Hoisin Beef Noodles
8-oz whole wheat or soba noodles (sub any other variety you wish- I used Ronzoni multi-grain spaghetti, my favorite); 8-oz flank steak, cut into thin strips; 1 medium red pepper, cored and sliced thin; 1/2 bag frozen sweet baby peas (or equivalent of edamame); 1 T. fresh ginger, minced; 3 T. fresh squeezed lime juice; 3 T. hoisin sauce; 1-2 t. chili garlic sauce; 1 t. cornstarch. Oil for stir-frying, cilantro for garnish if desired.
In a small bowl, whisk together lime juice, hoisin, chili garlic sauce and cornstarch. Set aside.

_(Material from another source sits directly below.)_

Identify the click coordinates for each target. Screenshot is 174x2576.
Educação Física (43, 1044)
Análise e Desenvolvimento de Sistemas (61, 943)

Bring a pot of water to boil for pasta. Add noodles and cook until al dente. Drain. Meanwhile, in a large skillet, heat oil and add steak, cook over medium-high heat stirring often until just barely cooked through, about 2-3 minutes. Remove to bowl with tongs. Put pepper slices in pan with juices and cook, stirring continually, for about 2-3 minutes. Add peas (or what you are using) and cook about 2 minutes. Add ginger and cook for 30 seconds. Add meat back with any accumulated juices to skillet, along with sauce mix. Stir to combine and cook until thick, about a minute or two. Pour over cooked noodles and stir to combine. Top with cilantro if desired.
This was a yummy and quick meal, the tang of the lime juice and the bite of the chili garlic sauce complemented each other well. I think I would add a little more hoisin next time I make it, and probably some other vegetables. It was very good but I thought it needed something more, and lord knows there is hardly a recipe that crosses my countertops that I am not looking at immediately and wondering how I can make it better, tastier, more flavorful or prettier. The meat was very tender and delicious, and would have been better with some seasoning or a quick marinade to bump up the flavor a tad. But we enjoyed it, even Griffin who has a bad cold and can’t taste anything too well. A thumbs up for us, likely a repeat in our menu repertoire.